On the Streets of Philadelphia…
Fellow Finders, last week I was at Art Basel in Miami and came upon a startling realization … there are a lot of people who really like art (or to be seen liking art).
However, for the true at heart, Philadelphia is so much more than a lesson in American history; the City of Brotherly Love is an art and food mecca that exists a quick one hour train ride from NYC. This week’s Find reminds us that it doesn’t have to be new to be Found!
Philly’s version of the Met is a world class museum, unparalleled in the breadth and depth of its collection. A perfect place to start if you have a lot of time or need to see a specific show. Of course take a selfie in front of the Rocky statue! Go here first.
Just up the Parkway from PMA, The Rodin Museum has the largest collection of Rodin’s work outside of Paris. It is a short stroll from both the PMA and Barnes Collection, and is a must go if you haven’t been there.
Housed in a new (controversial) home, the Barnes collection boasts extensive holdings of Post-Impressionist and early Modern paintings, including extensive works by Renoir, Cézanne, Matisse, and Picasso to name a few. It is the ultimate example of what a collection can be. This is a must see and make sure you get tickets in advance.
Now that you have visited the 3 majors above, it is time to see an art museum, like no other, the ICA. In full disclosure, I am a proud member of its Board of Trustees, but would recommend it either way.
The ICA at the University of Pennsylvania (go Quakers — hurrah, hurrah Pennsylvania) believes in the “power of art and artists to inform and inspire.” Founded in 1963, the ICA was established to introduce students to contemporary art and culture. As such, the ICA held Andy Warhols’s first museum show in 1965, as well as put on the 1st museum shows of several other art world rockstars. Under the leadership of Amy Sadao and Chief Curator Anthony Elms, the ICA continues to challenge visitors about what is art and how it is presented.

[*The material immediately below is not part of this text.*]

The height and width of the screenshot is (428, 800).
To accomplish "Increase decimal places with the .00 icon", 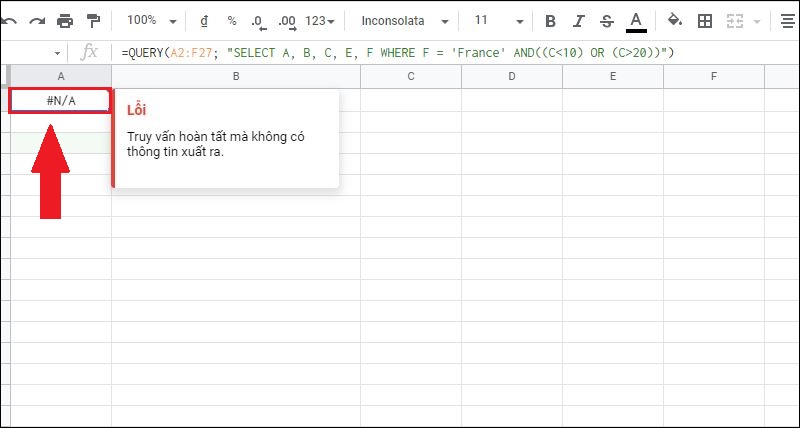I will [x=287, y=20].
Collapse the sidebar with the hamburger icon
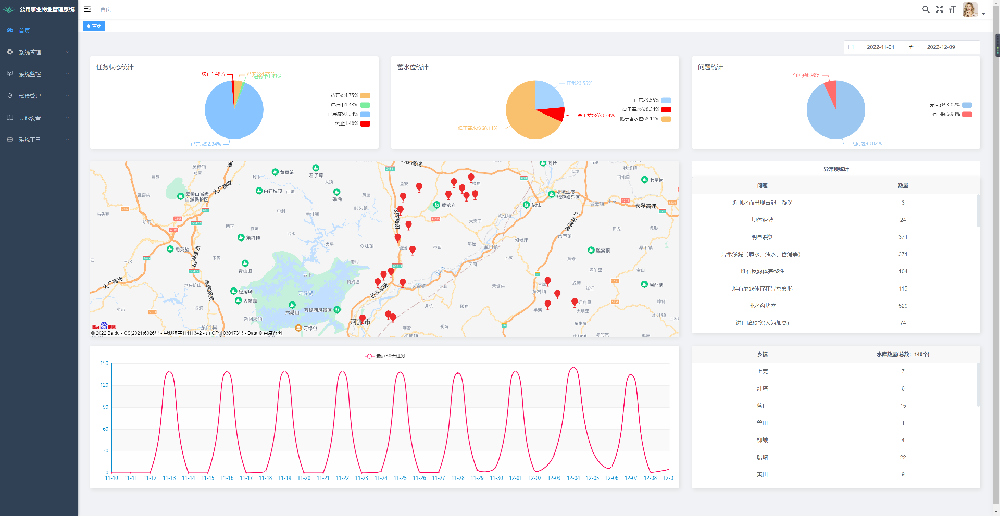The height and width of the screenshot is (516, 1000). (88, 8)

Everyone knows that looking at art builds up an appetite. There are always classics like the Pat’s & Geno’s cheesesteak (I prefer Pats) and Taconelli’s Pizza, but here are my finds:
5 locations through Philadelphia (including Penn’s Campus)
We’ve all tried chicken and waffles, but chicken and donuts? The donuts are served warm, and come in a unique variety of flavors including Chocolate Eclair, the Mighty Quinn, Cinnamon Sugar, Peppermint, etc. They are perfect to eat while you wait for your fried chicken to arrive. I would hit this for lunch after the Big 3 museums and before the ICA; locations open at 7AM (chicken at 11am) and close at 7PM (or at sellout).
(Also New York, LA, CT)
Another option after the Big 3 (a short cab ride to Chinatown), especially if you are gluten free, is T-Swirl which serves Japanese crepes crafted from 100% gluten free rice flour. They have created a unique menu that includes Carmel Fuji Apple to Shrimp Avocado; I had the latter which was the perfect balance of savory and sweet, and the ingredients were bursting with crispness, freshness, and flavor. This is a new spin on crepes, and definitely worth every bite. I found this in Philly BUT then realized it’s chain that will eventually take on Pinkberry or Chipolte proportions, it’s that good. If you are interested in replicating them when you get home head to one of my favorite sites Jenn Reviews for some additional crepé recipes!
Zahav is not new, opening in 2008, but it’s always a Find. This Israeli restaurant feels as if you are in the Machane Yehuda Market in Jerusalem where the produce is local & fresh, the dishes are bursting with flavor, and the atmosphere is extremely lively. Book early because it is a hard reservation to get for dinner. Fyi: Happy Hanukkah to me and some of you, Zahav and Federal Donuts are both owned by chef Michael Solomonov & Steve Cook, and word on the street is that they are circling a NYC location.